Jacob’s story speaks to our own paths to belief

Rabbi Josef A. Davidson serves Congregation B’nai Amoona.

By Rabbi Josef A. Davidson

Jacob brought his brother’s anger upon himself in last week’s Torah portion, Toldot, when he tricked the blind Isaac into giving him Esau’s blessing.  Esau vowed to kill his fraternal twin brother following his father’s death. Rebecca, ever the director behind the scenes, planted the germ of an idea which would save Jacob’s life in the mind of Isaac. Pointing to the Canaanite wife which Esau had made and the dissatisfaction which she had brought to the household, Rebecca suggested that Isaac send Jacob back to her family in Padan Aram to find a more suitable spouse. By so doing, Rebecca was also saving Jacob from Esau’s wrathful vow.

Jacob was described in last week’s parashah as a homebody.  He was not the great outdoorsman that his brother was.  Therefore, as this week’s Torah portion, Vayetze (and [Jacob] left [Be’er Sheva]), opens, Jacob is nervous about being on the road alone, having previously always enjoyed the protection of family. 

That first night, there being no motel or inn, Jacob takes a rock and finds a clear spot on which to lie down and sleep. He has the most fantastic dream! He dreams of a ladder or staircase that reaches all the way from the earth to the heaven, and ascending and descending upon it are heavenly beings. 

In the dream, God promises that the land upon which he is sleeping and in all directions as far as he can see and even farther is Jacob’s in perpetuity, just as God promised to Abraham and Isaac before him. And as God had previously promised his grandfather and father, Jacob’s descendants would be so numerous that it would be like counting the individual pieces of dust on the earth.  God promises to watch over Jacob on his journey and to return him to the Land, never abandoning Jacob.

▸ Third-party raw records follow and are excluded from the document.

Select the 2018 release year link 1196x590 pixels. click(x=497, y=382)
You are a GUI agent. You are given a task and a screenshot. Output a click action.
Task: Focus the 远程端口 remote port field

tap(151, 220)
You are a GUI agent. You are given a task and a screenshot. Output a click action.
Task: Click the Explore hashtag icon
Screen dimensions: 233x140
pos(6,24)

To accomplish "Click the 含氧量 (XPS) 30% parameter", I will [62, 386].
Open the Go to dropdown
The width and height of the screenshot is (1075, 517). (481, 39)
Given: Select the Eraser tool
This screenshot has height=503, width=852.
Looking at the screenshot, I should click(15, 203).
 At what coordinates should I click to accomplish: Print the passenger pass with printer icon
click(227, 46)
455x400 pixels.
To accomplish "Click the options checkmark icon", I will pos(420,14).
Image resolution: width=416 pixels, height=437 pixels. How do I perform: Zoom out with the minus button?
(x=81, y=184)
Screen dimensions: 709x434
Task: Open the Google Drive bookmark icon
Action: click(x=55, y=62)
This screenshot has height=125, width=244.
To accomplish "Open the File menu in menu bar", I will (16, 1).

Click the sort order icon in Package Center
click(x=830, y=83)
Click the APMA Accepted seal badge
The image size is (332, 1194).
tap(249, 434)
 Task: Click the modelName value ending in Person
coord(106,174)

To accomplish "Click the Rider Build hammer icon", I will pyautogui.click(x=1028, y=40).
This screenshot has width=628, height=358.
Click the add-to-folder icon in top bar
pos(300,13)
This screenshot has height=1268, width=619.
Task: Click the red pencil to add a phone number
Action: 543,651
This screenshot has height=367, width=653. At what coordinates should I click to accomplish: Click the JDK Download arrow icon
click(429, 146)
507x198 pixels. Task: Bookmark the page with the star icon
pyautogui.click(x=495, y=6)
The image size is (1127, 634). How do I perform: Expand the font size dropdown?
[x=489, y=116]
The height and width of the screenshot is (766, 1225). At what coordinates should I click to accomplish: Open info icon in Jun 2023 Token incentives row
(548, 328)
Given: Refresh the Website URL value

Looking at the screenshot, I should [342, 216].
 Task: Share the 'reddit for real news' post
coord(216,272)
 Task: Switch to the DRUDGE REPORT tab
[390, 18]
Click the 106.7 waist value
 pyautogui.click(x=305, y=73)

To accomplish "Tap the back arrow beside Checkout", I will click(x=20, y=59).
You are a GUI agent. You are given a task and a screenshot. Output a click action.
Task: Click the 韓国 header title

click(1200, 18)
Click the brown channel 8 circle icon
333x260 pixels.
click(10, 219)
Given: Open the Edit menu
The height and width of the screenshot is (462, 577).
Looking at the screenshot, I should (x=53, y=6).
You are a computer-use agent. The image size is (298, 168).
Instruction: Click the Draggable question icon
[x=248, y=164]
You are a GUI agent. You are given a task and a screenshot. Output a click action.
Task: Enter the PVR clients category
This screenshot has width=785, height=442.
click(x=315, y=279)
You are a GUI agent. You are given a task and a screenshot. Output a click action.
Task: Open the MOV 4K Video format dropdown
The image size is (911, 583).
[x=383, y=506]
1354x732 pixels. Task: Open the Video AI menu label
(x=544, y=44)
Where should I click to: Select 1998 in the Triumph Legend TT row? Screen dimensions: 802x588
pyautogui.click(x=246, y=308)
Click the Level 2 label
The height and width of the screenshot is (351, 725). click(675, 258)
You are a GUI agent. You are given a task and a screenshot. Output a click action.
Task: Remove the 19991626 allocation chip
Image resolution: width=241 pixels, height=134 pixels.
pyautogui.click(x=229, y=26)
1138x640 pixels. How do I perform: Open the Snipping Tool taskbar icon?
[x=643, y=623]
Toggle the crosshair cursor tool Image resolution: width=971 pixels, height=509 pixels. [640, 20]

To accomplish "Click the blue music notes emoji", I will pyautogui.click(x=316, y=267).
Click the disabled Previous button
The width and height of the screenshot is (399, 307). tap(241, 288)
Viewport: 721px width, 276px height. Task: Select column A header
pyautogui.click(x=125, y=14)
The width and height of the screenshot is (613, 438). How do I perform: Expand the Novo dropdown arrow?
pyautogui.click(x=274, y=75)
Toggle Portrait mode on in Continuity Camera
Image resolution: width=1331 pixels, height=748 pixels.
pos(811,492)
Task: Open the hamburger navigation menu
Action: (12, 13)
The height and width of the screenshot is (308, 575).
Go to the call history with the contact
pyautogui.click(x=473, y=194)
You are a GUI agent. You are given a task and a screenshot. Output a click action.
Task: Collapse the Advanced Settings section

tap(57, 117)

As Jacob awakens from this fantastic dream, he sets the stone upon which he slept upright, pours oil over it, indicating that it is set apart from all others, and declares, “How awesome is this place.  It is none other than a Beit Elohim, God’s house, and I, I did not know it.”  Jacob then names the spot Beit-El.  Jacob has experienced the Ineffable, an auspicious beginning to his journey, indeed.

Given this experience of the renewal of the Covenant now between God and Jacob and the awesome feelings engendered by it, it is all the more strange that Jacob should then continue saying the following: “If God will be with me, watching over me on this road upon which I am walking, giving me bread to eat and clothing to wear, and I return peacefully intact to my ancestral home, then Adonai will become my God.” (Genesis 28:20-21) It seems strange that Jacob would pronounce this affirmation of God in the conditional, rather than in the absolute.

Yet, there is from this passage an important insight for all.  When God was revealed to Jacob in the dream/vision that night, it was as the God of his grandfather, Abraham, and as the God of his father, Isaac.  In order for Jacob to truly experience God in his own way, he had to have experience of God independent of his father and grandfather. Having never left home prior to that day, Jacob had no such experience and merely acknowledged the God Whom he had inherited, Who was in a unique relationship with his parents and grandparents.  As Jacob went on to live life independently, he came to understand God in his own way, in his own terms, utilizing his own life experiences and his own insights into the nature of God and how God acts in the world.

We cannot just inherit a belief in God from our parents and grandparents. We cannot have a belief in God transferred into us by our teachers, our rabbis and our Jewish role models. We experience God through them, to be certain, as well through our studies and through our own individual prayer.  However, it is only after we have lived for a while, independent of those major influences in our lives, that we really can claim God as our own. 

Ultimately, Jacob will wrestle all night with an unidentified adversary many years from this first night on the road.  As a result of this match, he will earn a new name – Yisra’el:  the one who struggles with beings, human and Divine, and prevails.  We are all Yisra’el when we struggle with the experiences of our lives and come to our own understanding of God.

Shabbat Shalom!

D’var Torah – Vayetze

Rabbi Josef A. Davidson is Adjunct Rabbi at Congregation B’nai Amoona and a member of the St. Louis Rabbinical Association.